U.S. Stamp Notes by John M. Hotchner

The U.S. Postal Service has said “no” to “Yes, Virginia, there is a Santa Claus.”

The 100th anniversary of this now-famous editorial came and went in 1997 without recognition by the USPS. Written by Francis Pharcellus Church in response to a letter to New York’s The Sun by 8-year-old Virginia O’Hanlon, it was first published in that newspaper on Sept. 21, 1897.

Virginia wrote: “Dear Editor: I am 8 years old. Some of my little friends say there is no Santa Claus. Papa says, ‘If you see it in The Sun it’s so.’ Please tell me the truth, is there a Santa Claus?”

Church’s reply to the innocent question is as authentic a piece of Americana as there is, and it’s a shame that we have been unable to find a way to honor it on postage.

In fact, I think it is a national embarrassment that another country, Nicaragua, did so in 1973 with a set of nine stamps and a souvenir sheet (Scott 912-917, C846-C848a), while it has been ignored here.
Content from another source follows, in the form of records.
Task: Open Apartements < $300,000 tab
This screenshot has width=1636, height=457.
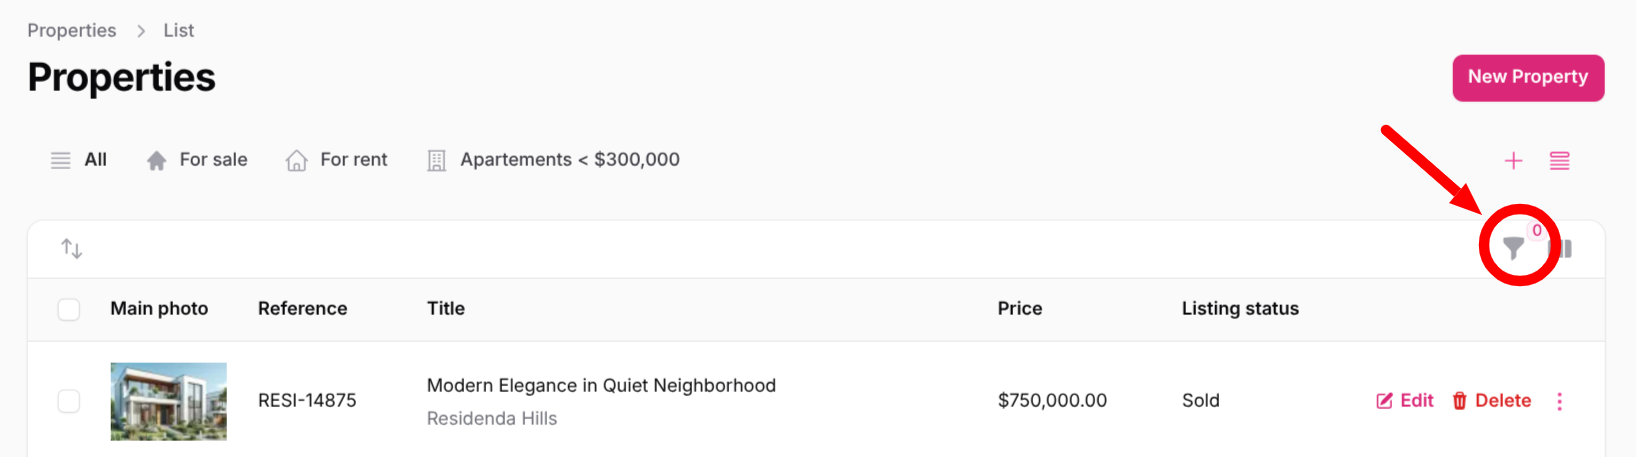Action: click(554, 160)
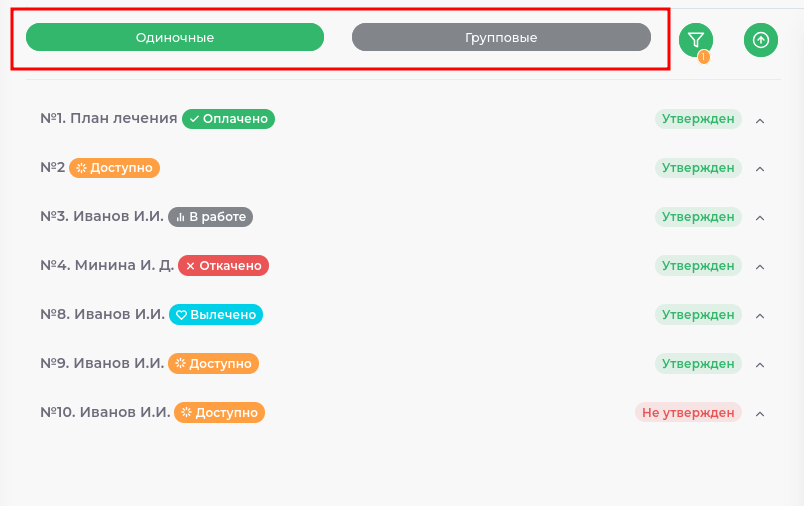Click the Не утвержден label on plan №10
The height and width of the screenshot is (506, 804).
coord(688,412)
Figure 3 shows the souvenir sheet.

I will not quote the entire response, but the last two paragraphs are worth a read by adults as we think about the magic of Christmas:

“You tear apart the baby’s rattle and see what make the noise inside, but there is a veil covering the unseen world which not the strongest man, nor even the united strength of all the strongest men that ever lived, could tear apart. Only faith, fancy, poetry, love, romance, can push aside that curtain and view and picture the supernal beauty and glory beyond. Is it all real? Ah, Virginia, in all this world there is nothing else real and abiding.

“No Santa Claus! Thank God! He lives, and he lives forever. A thousand years from now, Virginia, nay, ten times ten thousand years from now, he will continue to make glad the heart of childhood.”
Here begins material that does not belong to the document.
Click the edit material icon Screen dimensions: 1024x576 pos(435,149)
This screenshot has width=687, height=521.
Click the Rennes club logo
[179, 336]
Church died April 11, 1906. The next day, The Sun, which never bylined its editorials, revealed that he was the author of that editorial.
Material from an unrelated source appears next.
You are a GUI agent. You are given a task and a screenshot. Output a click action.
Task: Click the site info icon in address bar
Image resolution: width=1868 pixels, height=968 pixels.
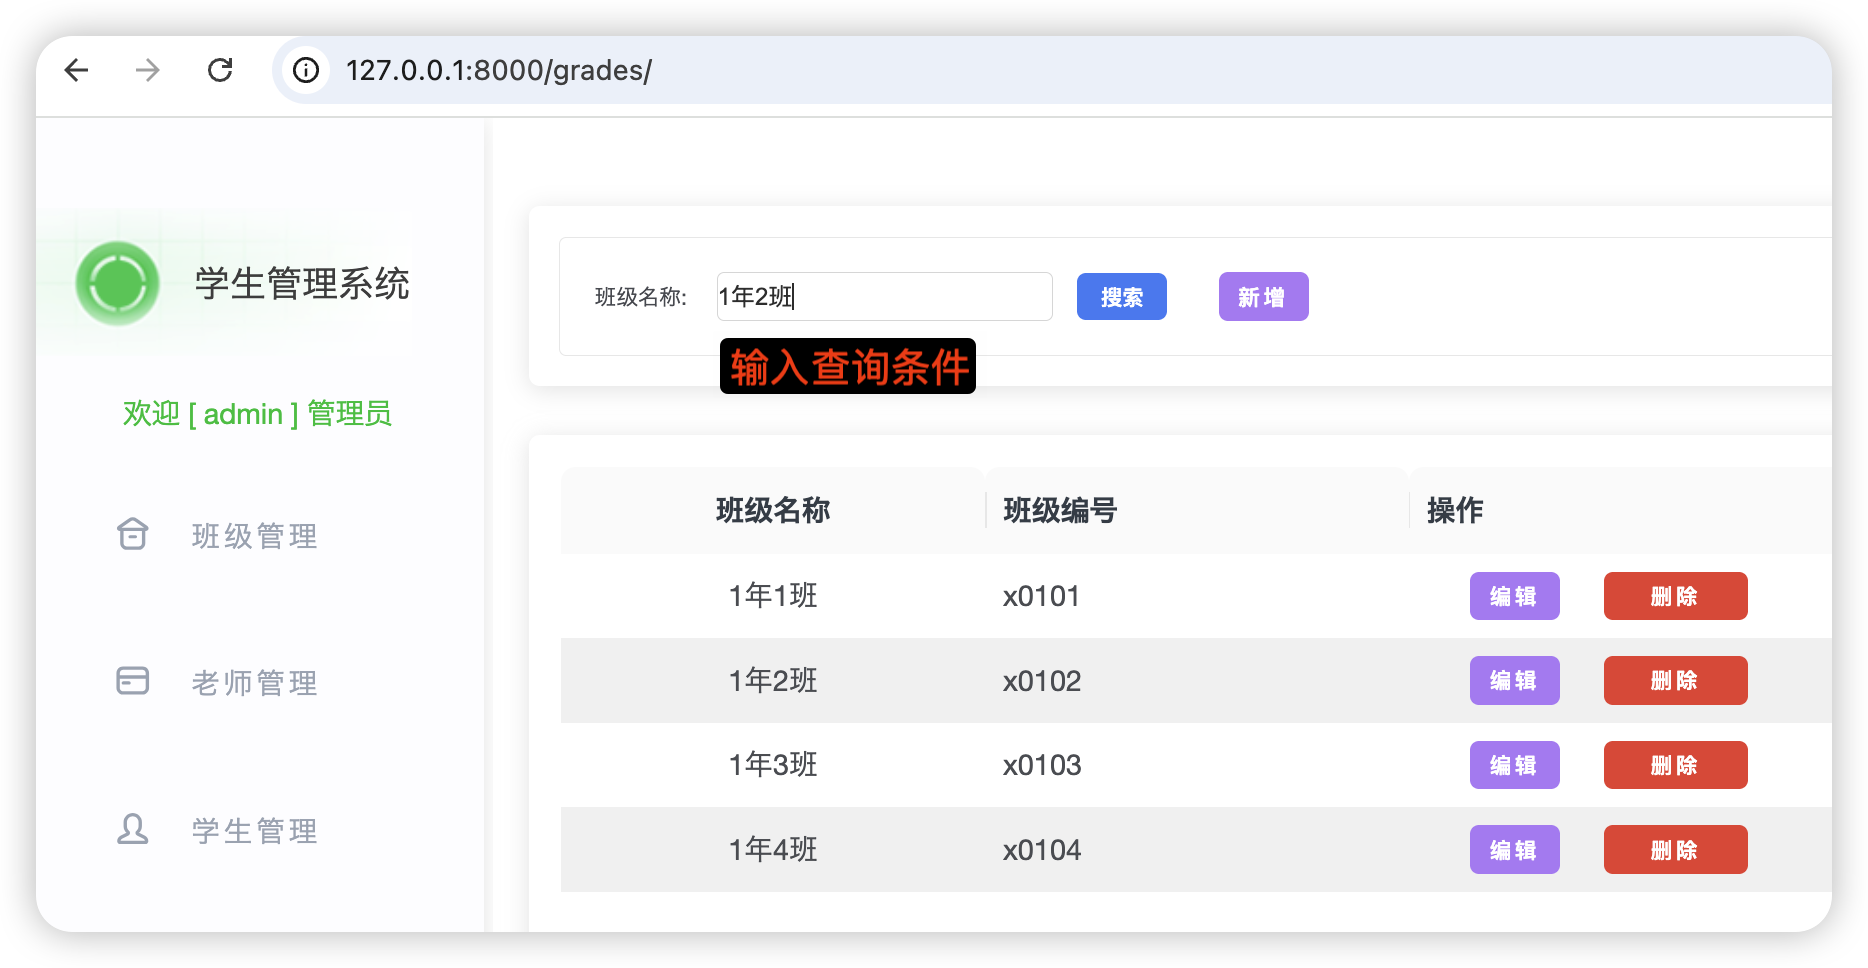(306, 70)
Virginia O’Hanlon Douglas died at 81 in 1971 after a career as an educator of disabled children. In 1957, she told The New York Times: “The verities of the editorial are as true as they ever were. And my prayer is that all the world will believe in them … .”

During my service on the Citizens’ Stamp Advisory Committee (1998-2010), it approved the subject for a future year, but it seems that the Postal Service staff was unable to come up with a way to portray it. I hope as we look to the 125th anniversary in 2022, another effort will be made.